Holy shit, CGI has changed the way we look at the world around us. Back in the 70’s if you were waiting for the movie to start and the bucket of popcorn grew eyes and started dancing around the counter top assisted by a reanimated bag of Skittles you’d puke in your hat and call a ventriloquist, a priest, and a burly cop six weeks from retirement to come deal with it. Now we can’t flip through the channels without seeing a seemingly living 2,000 foot robot whipping up a lather in his 17,000 foot shower or a muffin writhing out of some bitch’s grasp as she does a walk-and-talk about menopause being a real pisser. Superman made us believe a man could fly but it wasn’t until The Revenge of the Sith that we could believe that Christopher Lee had both Jedi Powers and Phase-Shift Parkinsons.

CGI is an amazing tool that many filmmakers wield like a digital Mjolnir, creating worlds and creatures that take our breath away. Unfortunately through the years some have used it as a scythe, slashing our dreams and severing that muscle that connects our sexual pleasure organs to the muscle that tells our mind we’re really good at using our sexual pleasure organs. The result is oblivion.

So with that we bring you CHUD’s latest glorious list. The twenty worst instances of CGI in movie history. In no order. Well, except the order we decide to do them.

DAY SEVENTEEN
Brought to you by Renn Brown

THE OFFENDER: Blade (1998)

THE SCENE: The ultimate epic climax, and that’s the problem.

Blade is an interesting little film that acted as a harbinger of sorts for the coming wave of superhero films. Leading the pack meant that it managed to be greenlit as a comic book film and a definitively R-rated vampire flick with lots of swearing and violence and porn stars.
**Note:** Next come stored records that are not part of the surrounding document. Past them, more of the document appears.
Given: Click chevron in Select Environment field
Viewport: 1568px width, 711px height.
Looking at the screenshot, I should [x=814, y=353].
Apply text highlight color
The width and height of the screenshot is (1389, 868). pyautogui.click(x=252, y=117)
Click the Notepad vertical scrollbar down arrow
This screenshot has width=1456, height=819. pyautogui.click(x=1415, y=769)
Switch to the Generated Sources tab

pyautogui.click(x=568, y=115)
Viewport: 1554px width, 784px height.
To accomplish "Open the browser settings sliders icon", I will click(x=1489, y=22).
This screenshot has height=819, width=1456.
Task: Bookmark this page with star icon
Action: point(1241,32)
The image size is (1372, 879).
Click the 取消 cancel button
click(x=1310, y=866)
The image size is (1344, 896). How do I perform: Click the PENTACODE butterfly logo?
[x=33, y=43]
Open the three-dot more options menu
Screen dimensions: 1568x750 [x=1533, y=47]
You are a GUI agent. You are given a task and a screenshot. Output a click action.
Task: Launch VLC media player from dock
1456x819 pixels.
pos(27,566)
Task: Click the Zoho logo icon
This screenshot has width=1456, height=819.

This is a wonderful thing, but the film suffers from the same poorly thought-out mess of a 3rd act that would similarly plague a number of good (or even great) superhero films to follow. Blade starts off with a bang and pushes through with enough energy and charm to weather some of the rougher, cheaper, and sillier elements that crop up –the vampiric pseudo-science, Stephen Dorff, and “Use it to blow up some vampire heads.”

Blade was never destined to be a great film (though it spawned a hell of a sequel, which then spawned a shitpiece), but it could have remained a solid one, had it not been for an ending battle augmented by CGI so bad, that it destroyed the meager goodwill built up to that point.


WHERE IT ALL GOES WRONG: Blade ceased to make a whole lot of sense the moment the villain’s plot started to unfold, but once the grand scheme has been implemented and we are left with the super-powered vampire baddie, quality and sense decide to fuck right off.

Imbued with the supernatural might of La Magra, villain Deacon Frost becomes a being of pure blood (because a God-Vampire made flesh would, of course, be a menstruation monster) and immune to Blade’s arsenal of weaponry and Kung Fu. This is demonstrated with a few stunningly bad moments of unconvincing liquid effects that make you realize that no one really knew how to fucking end this film, or what a good climax would be.

HOW IT COULD  HAVE BEEN DONE PRACTICALLY: There’s plenty of legit gore and viscera in Blade, which makes it even more of a shame when it collapses into a red mess of digital nonsense that was aging poorly before it ever left the animators’ computers. Rick Baker and the other legendary gore artists have managed much more ambitious mutations, growths, and transformations than the ones on display here, and a little bit of that kind of work would have gone a long way. Unfortunately though, the silly story backed the film into a corner that required big (read: silly as fuck) moments that the effects budget simply couldn’t deliver convincingly.

What’s sad is that I can even tell that the effects artists tried to incorporate some old-school styled texture and feeling into the explosive moments (the fisting clip above not being one of them), but it’s just not enough.

HOW BAD IS IT? I’ll admit there is at least a modicum of Total Recall-style appeal to the final explosion (in fact, it seems there is legit model work being unfortunately digitally composited and stretched for the scene), but for the end-all be-all triumphant victory of your grim and gritty vampire-hunter film to be this…

…that’s never going to send anyone out of the theater thinking they just saw a real film.

IN SUMMATION: It is well documented on the DVD and in commentaries that the original ending of the film was much larger scale and involved an even BIGGER mass of formless blood that Blade would defeat, but disastrous test screenings and failed effects resulted in a scaled down approach that allowed for one more sword battle. While a look at the tests for the originally envisioned La Magra show they definitely chose the less shitty of two horribles, they frankly didn’t do much better here. Had they more carefully considered the evil plot at the heart of the film and devoted their full resources towards an original climax of reachable scale, then Blade might have been a true gem of the early comic book film renaissance. Instead we’re left with the terrible taste of the over-reflective pixels that pass for blood in this film.